Because we hold it does not satisfy the first element of the collateral order doctrine, we need not decide whether the claimed right is too important to be denied review or whether postponement of appeal will cause an irreparable loss of rights. Fried, 501 A.2d at 214. As we determine the present appeal to be interlocutory, we do not reach the merits of Appellant's second issue.

Accordingly, we quash this appeal.

ORDER

AND NOW, this 22nd day of February, 2017, the appeal of Telford Borough is hereby quashed.

FOOTNOTES

1.   42 Pa.C.S. § 8541.

2.   42 Pa.C.S. § 8542 establishes exceptions to governmental immunity. In pertinent part, Section 8542 states:(b) Acts which may impose liability.--The following acts by a local agency or any of its employees may result in the imposition of liability on a local agency:․(7) Sidewalks.--A dangerous condition of sidewalks within the rights-of-way of streets owned by the local agency, except that the claimant to recover must establish that the dangerous condition created a reasonably foreseeable risk of the kind of injury which was incurred and that the local agency had actual notice or could reasonably be charged with notice under the circumstances of the dangerous condition at a sufficient time prior to the event to have taken measures to protect against the dangerous condition.
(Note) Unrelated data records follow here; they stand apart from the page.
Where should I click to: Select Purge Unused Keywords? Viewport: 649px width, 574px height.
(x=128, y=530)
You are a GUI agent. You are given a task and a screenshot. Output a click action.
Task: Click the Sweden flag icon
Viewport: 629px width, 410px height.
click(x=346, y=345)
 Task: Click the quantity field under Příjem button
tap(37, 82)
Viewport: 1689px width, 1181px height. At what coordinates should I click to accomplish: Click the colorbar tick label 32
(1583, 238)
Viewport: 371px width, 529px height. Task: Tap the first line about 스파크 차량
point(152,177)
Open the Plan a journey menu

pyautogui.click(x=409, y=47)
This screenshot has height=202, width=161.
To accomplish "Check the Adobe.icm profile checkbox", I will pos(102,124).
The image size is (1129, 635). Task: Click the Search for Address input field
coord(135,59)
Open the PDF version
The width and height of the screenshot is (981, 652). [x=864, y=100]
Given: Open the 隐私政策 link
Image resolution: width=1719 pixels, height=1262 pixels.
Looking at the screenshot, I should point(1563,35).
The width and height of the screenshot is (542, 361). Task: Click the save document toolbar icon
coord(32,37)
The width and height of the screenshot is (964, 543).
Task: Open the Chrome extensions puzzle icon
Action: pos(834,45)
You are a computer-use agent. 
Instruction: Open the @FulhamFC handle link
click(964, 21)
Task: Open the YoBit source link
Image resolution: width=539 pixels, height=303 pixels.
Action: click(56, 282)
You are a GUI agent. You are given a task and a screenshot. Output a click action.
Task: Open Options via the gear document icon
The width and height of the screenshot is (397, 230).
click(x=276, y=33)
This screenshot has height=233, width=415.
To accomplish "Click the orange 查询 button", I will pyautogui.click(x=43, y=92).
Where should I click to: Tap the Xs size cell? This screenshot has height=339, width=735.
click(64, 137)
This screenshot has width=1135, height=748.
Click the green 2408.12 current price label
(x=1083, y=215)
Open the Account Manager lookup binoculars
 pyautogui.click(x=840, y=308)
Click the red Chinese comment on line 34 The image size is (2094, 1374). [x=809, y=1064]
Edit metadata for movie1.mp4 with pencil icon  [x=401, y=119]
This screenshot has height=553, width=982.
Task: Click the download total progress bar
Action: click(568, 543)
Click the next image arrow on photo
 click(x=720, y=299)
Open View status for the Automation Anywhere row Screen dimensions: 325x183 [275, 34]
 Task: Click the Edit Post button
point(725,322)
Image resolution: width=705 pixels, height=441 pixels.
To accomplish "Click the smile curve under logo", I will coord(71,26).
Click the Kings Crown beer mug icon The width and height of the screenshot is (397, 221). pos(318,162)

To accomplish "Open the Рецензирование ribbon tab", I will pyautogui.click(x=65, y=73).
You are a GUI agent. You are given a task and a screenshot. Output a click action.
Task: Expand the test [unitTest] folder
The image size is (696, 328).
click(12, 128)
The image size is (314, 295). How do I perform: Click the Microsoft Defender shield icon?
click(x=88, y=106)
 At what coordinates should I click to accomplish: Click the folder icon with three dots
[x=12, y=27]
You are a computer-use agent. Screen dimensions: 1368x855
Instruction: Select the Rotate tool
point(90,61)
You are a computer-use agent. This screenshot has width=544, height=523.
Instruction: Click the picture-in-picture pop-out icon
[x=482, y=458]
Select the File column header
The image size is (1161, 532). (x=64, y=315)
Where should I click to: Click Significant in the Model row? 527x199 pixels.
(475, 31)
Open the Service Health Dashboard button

When a local agency is liable for damages under this paragraph by reason of its power and authority to require installation and repair of sidewalks under the care, custody and control of other persons, the local agency shall be secondarily liable only and such other persons shall be primarily liable.42 Pa.C.S. § 8542(b)(7).

3.   See 42 Pa.C.S. § 702(b); Pa.R.A.P. 1311.

4.   Our scope of review of a grant or denial of summary judgment is limited to determining whether the trial court committed an error of law or abused its discretion. Bullard v. LehighNorthampton Airport Authority, 668 A.2d 223, 225 n. 2 (Pa. Cmwlth. 1995).

5.   (b) Acts which may impose liability.--The following acts by a local agency or any of its employees may result in the imposition of liability on a local agency:․(3) Real property.--The care, custody or control of real property in the possession of the local agency, except that the local agency shall not be liable for damages on account of any injury sustained by a person intentionally trespassing on real property in the possession of the local agency. As used in this paragraph, “real property” shall not include:․(iv) sidewalks.42 Pa.C.S. § 8542(b)(3)(iv).